HPCDM Procedure

PROC HPCDM Statement

  • PROC HPCDM options;

The PROC HPCDM statement invokes the procedure. You can specify the following options, which are listed in alphabetical order.

ADJUSTEDSEVERITY=symbol-name
ADJSEV=symbol-name

names the symbol that represents the adjusted severity value in the SAS programming statements that you specify. The symbol-name is a SAS name that conforms to the naming conventions of a SAS variable. For more information, see the section Programming Statements.

COUNTSTORE=SAS-item-store

names the item store that contains all the information about the frequency (count) model. The COUNTREG procedure generates this item store when you use the STORE statement.

The exogenous variables in the frequency model, if any, are deduced from this item store. The DATA= data set must contain all those variables.

If you specify a BY statement in the PROC COUNTREG step that creates the COUNTSTORE= item store, then you must specify an identical BY statement in the PROC HPCDM step.

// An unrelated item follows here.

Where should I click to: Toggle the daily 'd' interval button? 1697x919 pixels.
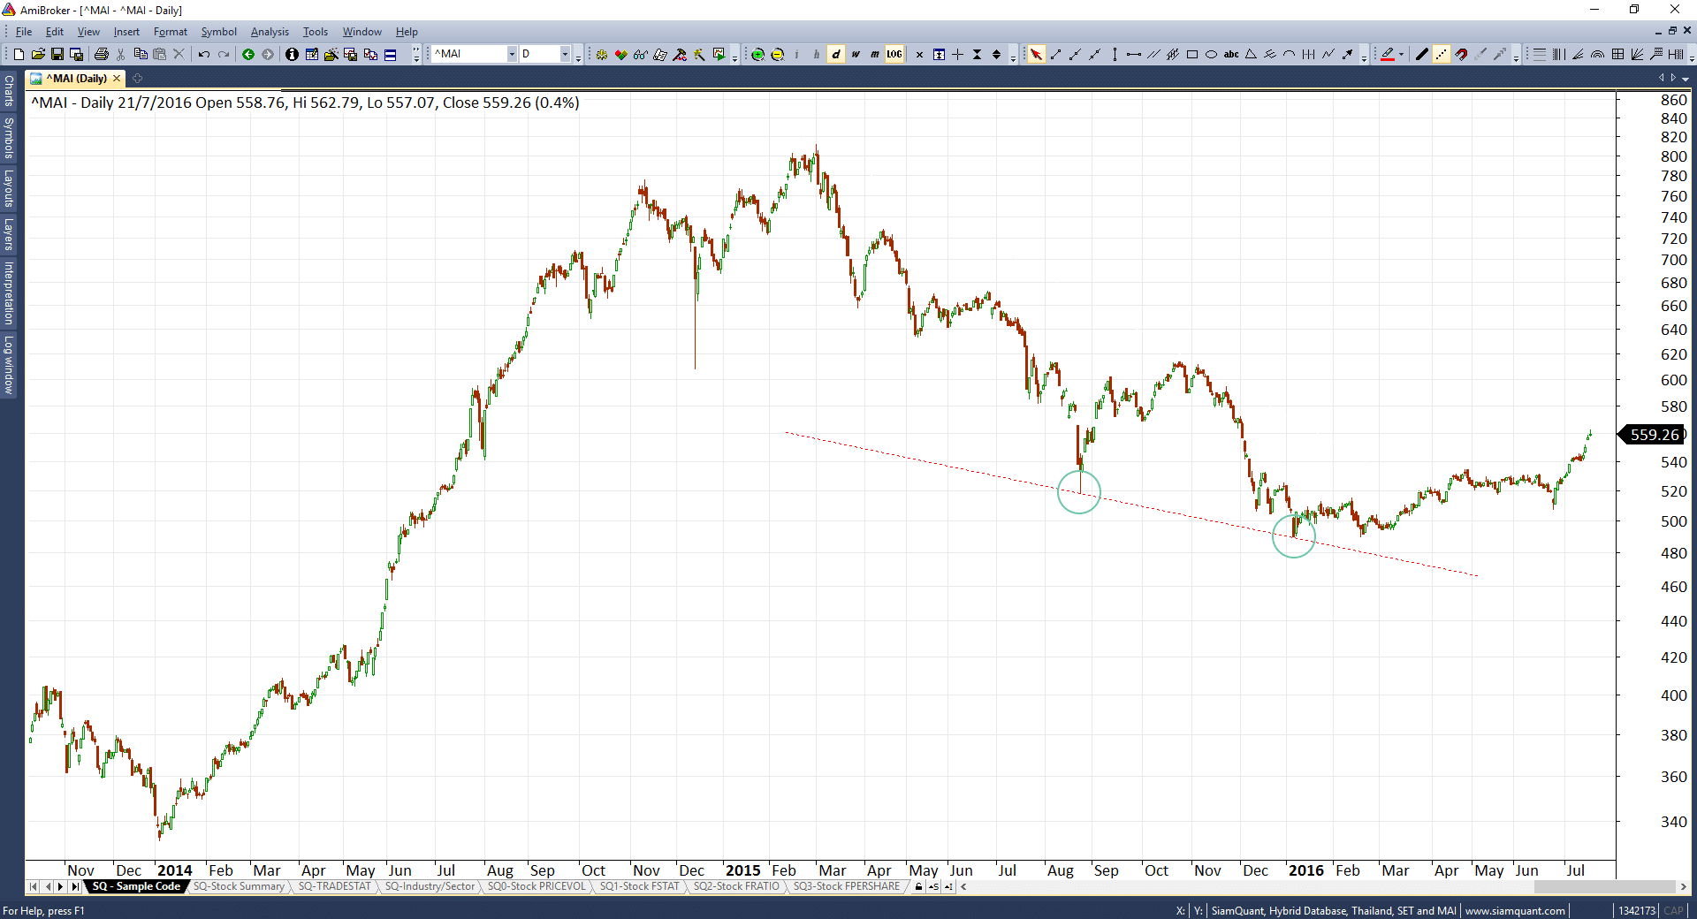tap(836, 55)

You must specify this option if you do not specify the EXTERNALCOUNTS statement. This option is ignored if you specify the EXTERNALCOUNTS statement, because PROC HPCDM does not need to simulate frequency counts internally when you specify externally simulated counts.

DATA=SAS-data-set

names the input data set that contains the values of regression variables in frequency or severity models and severity adjustment variables that you use in the programming statements.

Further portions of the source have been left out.